Around the same time, large-scale protests were erupting across Iran over the death of Mahsa Amini, a 22-year-old woman who was arrested by the country’s morality police.
“While Iran people fighting for the future, Russians just observe and barely protest,” tweeted Nikita Rybakov, a Kyiv-based designer.
While Iran people fighting for the future, Russians just observe and barely protest. Pathetic scene. No more comments needed. pic.twitter.com/ShZMK5rRHi
— Nikita Rybakov (@nrybakov_txt) September 21, 2022
“You actually have to fight,” Shevchenko told Al Jazeera. “In order to overthrow the government, they are going to have to use force.”
She pointed to Ukraine’s “Revolution of Dignity” at Kyiv’s Maidan square in 2014, when Ukrainians seeking closer ties with Europe fought to remove pro-Russian President Viktor Yanukovich.
Initially, peaceful demonstrations turned into violent riots as Yanukovich ordered his army to fire on protesters, according to the Ukrainian authorities installed after he was ousted.
The citizens fought back with arms and Yanukovich was voted out of office and fled the country, fearing for his safety.
Melkozerova told Al Jazeera that the violence, although unfortunate, was a “necessary move because Ukrainians understood that guys like Yanukovich, like Putin, like [Belarusian President Alexander] Lukashenko, would not go on their own from their posts”.
After Moscow sent troops into Ukraine, the Western world almost unanimously acted against Russia.
Kyiv’s allies sanctioned the Russian economy, international sporting and cultural bodies banned Russians from participating in events and some countries refused to issue visas to Russian nationals.
Meanwhile, a wave of anti-Russian sentiment swept across Europe and the United States.
In May last year, a Russian restaurant owner in California told Japan’s NHK he had received abusive phone calls, with one caller screaming he was a “Russian pig”.
Another restaurant owner – this time in Poland – said she and the staff had been told to “get the hell out of Poland”.
But some Ukrainians have little time for the Russians who say they are being unfairly “cancelled”.
“I strongly believe, and this is a view that’s shared by a lot of Ukrainians, if someone is feeling discriminated against today, as a Russian person, while Ukrainians are exhuming mass graves with children in them and we are discovering children in torture chambers – if they are feeling discriminated against and they are not feeling ashamed themselves, that’s not a good person,” Shevchenko said.
Melkozerova agreed.
“I feel disappointed by the fact that even when they [Russians] are in Europe, they’re using all their protest capabilities to protest against Ukrainians for trying to cancel all Russians, not for protesting against the war,” she said.

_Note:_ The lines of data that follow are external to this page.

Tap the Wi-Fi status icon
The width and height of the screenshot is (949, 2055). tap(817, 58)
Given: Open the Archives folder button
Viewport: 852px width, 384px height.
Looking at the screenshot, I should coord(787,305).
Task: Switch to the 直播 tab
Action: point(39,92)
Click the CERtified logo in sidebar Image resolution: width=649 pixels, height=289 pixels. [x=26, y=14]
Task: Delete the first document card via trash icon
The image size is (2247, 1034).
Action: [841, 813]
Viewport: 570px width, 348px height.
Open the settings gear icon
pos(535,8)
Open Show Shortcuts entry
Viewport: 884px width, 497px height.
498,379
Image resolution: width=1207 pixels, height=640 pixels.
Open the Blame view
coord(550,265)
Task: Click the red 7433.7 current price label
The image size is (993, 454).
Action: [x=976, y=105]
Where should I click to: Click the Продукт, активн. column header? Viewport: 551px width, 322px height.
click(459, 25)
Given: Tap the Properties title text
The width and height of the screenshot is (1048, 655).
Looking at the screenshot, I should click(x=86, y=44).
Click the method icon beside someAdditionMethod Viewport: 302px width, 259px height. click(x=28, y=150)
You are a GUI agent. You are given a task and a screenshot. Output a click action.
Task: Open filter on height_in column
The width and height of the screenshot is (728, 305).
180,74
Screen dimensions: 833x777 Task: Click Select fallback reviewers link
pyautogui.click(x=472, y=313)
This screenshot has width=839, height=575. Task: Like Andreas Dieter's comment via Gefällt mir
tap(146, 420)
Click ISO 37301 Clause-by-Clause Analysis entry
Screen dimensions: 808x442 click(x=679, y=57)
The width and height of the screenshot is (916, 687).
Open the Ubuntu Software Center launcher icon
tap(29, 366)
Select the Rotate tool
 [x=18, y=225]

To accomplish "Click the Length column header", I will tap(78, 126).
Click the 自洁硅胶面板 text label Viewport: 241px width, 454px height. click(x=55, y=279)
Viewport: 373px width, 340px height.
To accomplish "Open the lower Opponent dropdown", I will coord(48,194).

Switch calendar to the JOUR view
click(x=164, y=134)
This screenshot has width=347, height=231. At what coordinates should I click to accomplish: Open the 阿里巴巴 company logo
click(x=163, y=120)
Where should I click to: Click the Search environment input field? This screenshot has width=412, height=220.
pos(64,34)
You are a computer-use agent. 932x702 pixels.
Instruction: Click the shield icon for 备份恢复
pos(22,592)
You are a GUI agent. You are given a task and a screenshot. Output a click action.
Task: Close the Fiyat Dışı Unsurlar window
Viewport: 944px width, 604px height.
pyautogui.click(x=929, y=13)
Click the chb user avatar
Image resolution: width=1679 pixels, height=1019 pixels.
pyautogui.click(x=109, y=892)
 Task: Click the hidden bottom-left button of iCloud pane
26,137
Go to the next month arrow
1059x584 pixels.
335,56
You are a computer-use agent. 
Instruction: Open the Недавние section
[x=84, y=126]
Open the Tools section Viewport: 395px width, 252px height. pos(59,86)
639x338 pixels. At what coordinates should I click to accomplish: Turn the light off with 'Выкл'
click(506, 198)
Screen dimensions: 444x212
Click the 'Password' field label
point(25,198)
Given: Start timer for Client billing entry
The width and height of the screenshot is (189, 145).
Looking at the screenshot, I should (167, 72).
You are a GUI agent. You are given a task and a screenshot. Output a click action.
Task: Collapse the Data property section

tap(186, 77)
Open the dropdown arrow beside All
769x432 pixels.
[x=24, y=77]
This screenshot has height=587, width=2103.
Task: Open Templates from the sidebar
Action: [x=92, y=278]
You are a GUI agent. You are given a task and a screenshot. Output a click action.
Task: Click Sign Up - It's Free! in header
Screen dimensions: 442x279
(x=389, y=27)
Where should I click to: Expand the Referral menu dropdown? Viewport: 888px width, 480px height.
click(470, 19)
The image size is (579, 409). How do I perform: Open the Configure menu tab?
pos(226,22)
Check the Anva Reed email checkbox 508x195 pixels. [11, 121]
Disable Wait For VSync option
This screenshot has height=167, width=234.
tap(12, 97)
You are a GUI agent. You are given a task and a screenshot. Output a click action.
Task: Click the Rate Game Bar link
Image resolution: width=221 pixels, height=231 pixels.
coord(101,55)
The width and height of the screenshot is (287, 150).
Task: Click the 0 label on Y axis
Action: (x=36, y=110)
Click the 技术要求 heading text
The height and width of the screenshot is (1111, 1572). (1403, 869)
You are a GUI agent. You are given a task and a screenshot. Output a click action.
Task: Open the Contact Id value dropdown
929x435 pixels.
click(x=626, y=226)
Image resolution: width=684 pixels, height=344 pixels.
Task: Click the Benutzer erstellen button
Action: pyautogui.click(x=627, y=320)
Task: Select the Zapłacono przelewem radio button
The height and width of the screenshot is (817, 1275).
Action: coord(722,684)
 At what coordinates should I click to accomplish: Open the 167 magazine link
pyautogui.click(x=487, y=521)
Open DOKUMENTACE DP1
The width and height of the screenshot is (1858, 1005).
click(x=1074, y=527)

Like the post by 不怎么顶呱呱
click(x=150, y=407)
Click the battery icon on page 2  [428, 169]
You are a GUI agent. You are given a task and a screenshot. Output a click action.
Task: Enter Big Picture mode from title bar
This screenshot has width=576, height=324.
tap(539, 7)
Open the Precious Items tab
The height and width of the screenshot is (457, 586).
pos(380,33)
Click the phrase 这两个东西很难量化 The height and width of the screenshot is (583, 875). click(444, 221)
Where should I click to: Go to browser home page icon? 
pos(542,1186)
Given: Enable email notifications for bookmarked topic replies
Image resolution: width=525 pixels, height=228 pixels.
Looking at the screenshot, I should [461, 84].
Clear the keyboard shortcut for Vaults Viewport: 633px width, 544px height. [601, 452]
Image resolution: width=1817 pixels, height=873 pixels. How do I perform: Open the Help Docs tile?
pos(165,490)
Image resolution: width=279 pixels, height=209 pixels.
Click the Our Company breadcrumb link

Shevchenko’s family lives in Nikopol, a city about 10km (6 miles) from the Zaporizhzhia nuclear plant.
Last year, Nikopol was heavily bombarded. It is still targeted regularly.
An app on Shevchenko’s phone alerts her to the air raid sirens in the city.
“When you have your family subjected to that 24/7, you become a lot less nuanced about Russians.”
Can Ukrainians ever restore relationships with the Russians across the border?
Shevchenko laughs.
“No, that’s very funny,” she said. “Russians. We will hate them. My grandchildren’s great-grandchildren will hate them.
Shekhovtsov, the political scientist, said if the war stopped right now, “it would take years and years to recover at least some of the relations that existed before the escalation”.
Melkozerova sighs.
“I no longer feel anything else about Russians except being extremely tired of them,” she said. “I don’t want my life to be centred to be around what Russians want and feel. I just want Russia to become another neighbouring country.”